Благо, вторая подушка лежала рядом, и справедливость тут же восторжествовала. Но лишь на мгновение.

      Вам когда-нибудь приходилось биться на подушках с девчонками? Смею заметить, ощущение довольно сложное. Не то, что тебе непременно хочется победить, но проигрывать желания точно мало. Тем более, если подушка большая и мягкая, а твой противник едва ли уступает ей в этом. Хорошо, уточним – местами. В какой-то момент ты начинаешь путать одно с другим – не то руки вязнут в подушке, не то подушка вязнет в девчонке, не то ты вязнешь в своих новых ощущениях. В общем, ситуация запутанная и нестандартная. Но, главное в этом деле – и это я внезапно ощутил – не поддаться. Не поддаться искушению перевести битву в иную плоскость – в плоскость перины. А всё шло именно к этому, в чём я убедился, когда Аниска внезапно обмякла, выпустила из рук орудие песенного возмездия и, откинувшись на спину, как-то странно взглянула на меня.

      Меня обожгла и вместе тем испугала эта доселе незнакомая энергия, идущая даже не из глубины её тёмных глаз, а от неё самой.
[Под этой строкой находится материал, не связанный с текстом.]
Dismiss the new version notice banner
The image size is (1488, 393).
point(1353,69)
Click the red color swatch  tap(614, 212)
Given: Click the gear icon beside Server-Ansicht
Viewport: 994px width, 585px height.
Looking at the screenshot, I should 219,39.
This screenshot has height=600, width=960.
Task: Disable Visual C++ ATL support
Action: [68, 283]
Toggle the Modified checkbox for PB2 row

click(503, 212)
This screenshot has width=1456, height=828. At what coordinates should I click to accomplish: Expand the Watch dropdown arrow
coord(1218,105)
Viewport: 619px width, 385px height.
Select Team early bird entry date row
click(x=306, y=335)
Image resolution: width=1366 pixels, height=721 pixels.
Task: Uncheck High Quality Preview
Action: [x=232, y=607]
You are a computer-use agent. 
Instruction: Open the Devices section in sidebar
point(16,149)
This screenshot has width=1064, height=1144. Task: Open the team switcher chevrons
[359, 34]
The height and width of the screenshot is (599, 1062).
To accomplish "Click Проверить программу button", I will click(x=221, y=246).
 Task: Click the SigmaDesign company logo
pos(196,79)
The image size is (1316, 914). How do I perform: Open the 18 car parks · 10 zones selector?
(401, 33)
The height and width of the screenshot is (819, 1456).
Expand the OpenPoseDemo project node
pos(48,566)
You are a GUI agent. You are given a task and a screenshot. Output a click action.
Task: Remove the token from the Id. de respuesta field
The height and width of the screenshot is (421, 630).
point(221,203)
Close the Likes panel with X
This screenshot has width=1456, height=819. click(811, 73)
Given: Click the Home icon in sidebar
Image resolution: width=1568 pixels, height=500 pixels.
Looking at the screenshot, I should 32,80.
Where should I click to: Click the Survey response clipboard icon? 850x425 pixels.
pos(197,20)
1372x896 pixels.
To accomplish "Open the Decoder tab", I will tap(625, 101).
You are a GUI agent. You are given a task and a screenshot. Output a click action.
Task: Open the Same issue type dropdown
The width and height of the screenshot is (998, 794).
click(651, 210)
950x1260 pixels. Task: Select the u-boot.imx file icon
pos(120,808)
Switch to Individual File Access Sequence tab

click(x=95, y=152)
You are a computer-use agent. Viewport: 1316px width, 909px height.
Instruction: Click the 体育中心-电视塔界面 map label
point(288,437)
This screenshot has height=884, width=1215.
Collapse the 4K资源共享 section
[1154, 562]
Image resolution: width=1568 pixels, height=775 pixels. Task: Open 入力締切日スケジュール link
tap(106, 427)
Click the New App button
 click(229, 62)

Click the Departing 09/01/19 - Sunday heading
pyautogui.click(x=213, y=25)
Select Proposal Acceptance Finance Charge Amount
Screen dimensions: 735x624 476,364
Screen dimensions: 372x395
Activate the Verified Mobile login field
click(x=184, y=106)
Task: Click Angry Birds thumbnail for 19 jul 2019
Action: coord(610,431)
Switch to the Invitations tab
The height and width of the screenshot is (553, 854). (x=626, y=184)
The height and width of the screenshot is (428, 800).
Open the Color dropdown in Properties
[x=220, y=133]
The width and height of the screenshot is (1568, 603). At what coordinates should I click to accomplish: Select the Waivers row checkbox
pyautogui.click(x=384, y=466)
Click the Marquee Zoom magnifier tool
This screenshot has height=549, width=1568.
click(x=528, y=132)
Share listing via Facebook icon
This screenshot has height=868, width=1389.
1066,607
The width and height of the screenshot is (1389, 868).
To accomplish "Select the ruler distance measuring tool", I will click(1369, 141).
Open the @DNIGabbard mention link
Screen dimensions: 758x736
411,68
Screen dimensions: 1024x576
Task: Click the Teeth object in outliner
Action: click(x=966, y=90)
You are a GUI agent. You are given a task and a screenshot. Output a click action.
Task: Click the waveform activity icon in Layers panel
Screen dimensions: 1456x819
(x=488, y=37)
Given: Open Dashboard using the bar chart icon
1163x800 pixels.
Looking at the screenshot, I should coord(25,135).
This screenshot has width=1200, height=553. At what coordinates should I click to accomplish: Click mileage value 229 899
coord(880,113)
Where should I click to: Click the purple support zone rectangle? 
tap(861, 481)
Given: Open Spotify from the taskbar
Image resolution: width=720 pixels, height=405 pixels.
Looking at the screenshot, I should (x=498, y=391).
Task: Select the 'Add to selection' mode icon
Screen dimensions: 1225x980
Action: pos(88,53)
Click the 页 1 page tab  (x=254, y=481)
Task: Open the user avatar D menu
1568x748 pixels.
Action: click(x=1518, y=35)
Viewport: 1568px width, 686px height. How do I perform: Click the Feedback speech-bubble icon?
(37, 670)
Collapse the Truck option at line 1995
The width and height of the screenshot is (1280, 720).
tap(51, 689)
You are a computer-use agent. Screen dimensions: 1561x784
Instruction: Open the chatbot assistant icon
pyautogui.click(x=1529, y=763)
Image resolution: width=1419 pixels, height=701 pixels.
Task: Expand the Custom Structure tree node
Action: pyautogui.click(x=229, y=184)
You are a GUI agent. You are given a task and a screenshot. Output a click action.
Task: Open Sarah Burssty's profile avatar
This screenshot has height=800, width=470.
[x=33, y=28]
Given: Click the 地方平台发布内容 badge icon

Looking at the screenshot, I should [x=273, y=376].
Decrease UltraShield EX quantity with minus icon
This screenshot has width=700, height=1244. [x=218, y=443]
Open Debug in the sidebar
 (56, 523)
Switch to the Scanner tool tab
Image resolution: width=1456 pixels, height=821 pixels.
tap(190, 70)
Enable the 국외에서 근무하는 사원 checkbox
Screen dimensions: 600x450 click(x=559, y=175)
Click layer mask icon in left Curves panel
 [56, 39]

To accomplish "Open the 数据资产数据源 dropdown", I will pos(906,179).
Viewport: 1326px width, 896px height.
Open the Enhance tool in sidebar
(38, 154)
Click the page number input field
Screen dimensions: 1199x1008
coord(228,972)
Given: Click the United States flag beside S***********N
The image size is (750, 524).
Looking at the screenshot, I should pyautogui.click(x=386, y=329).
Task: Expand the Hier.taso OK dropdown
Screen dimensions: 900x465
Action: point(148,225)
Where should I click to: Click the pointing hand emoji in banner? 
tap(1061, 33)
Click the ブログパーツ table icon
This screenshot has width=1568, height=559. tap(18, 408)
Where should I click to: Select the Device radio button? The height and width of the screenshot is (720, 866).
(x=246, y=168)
Она обволакивала и притягивала к себе. Не скрою – я на мгновение ощутил желание с головой окунуться в этот омут и почти поддался странному порыву, но тут же устыдился его. Мне вдруг показалось, что, поступив так, я сделал бы нечто недозволенное, а потому, предосудительное, И в этом отчётливо проявились издержки пуританского воспитания, царившего в семье.
      «Отвернись», – говорил мне всякий раз отец, когда на экране телевизора разыгрывалась чересчур откровенная сцена. По тем временам это были всего лишь объятия с поцелуями. Отец здесь, скорее, лукавил, формально пытаясь соблюсти правила приличия: он наверняка понимал, что эти вещи и так хорошо знакомы каждому подростку, как ни старайся их утаить. Но вот остальных правил игры я пока не знал, так что здесь меня наверняка ждало поражение.

      Я отвёл глаза в сторону, и, стараясь придать взору как можно более непринуждённый вид, стал разглядывать подушки – единственное, за что можно было зацепиться взглядом. Вид у них был потрёпанный. И поделом – виной всему, в том числе и моему замешательству, конечно же были эти ушастые провокаторы.
Я ткнул кулаком в одну из них. Она вылупилась на меня своими глазами-пуговицами. Это мы-то крайние, по-твоему? Сами пострадали, можно сказать, ни за что, а теперь этот рохля сливается по-тихому! Ну, давай же, не тормози, хоть чем-то компенсируй наш ущерб!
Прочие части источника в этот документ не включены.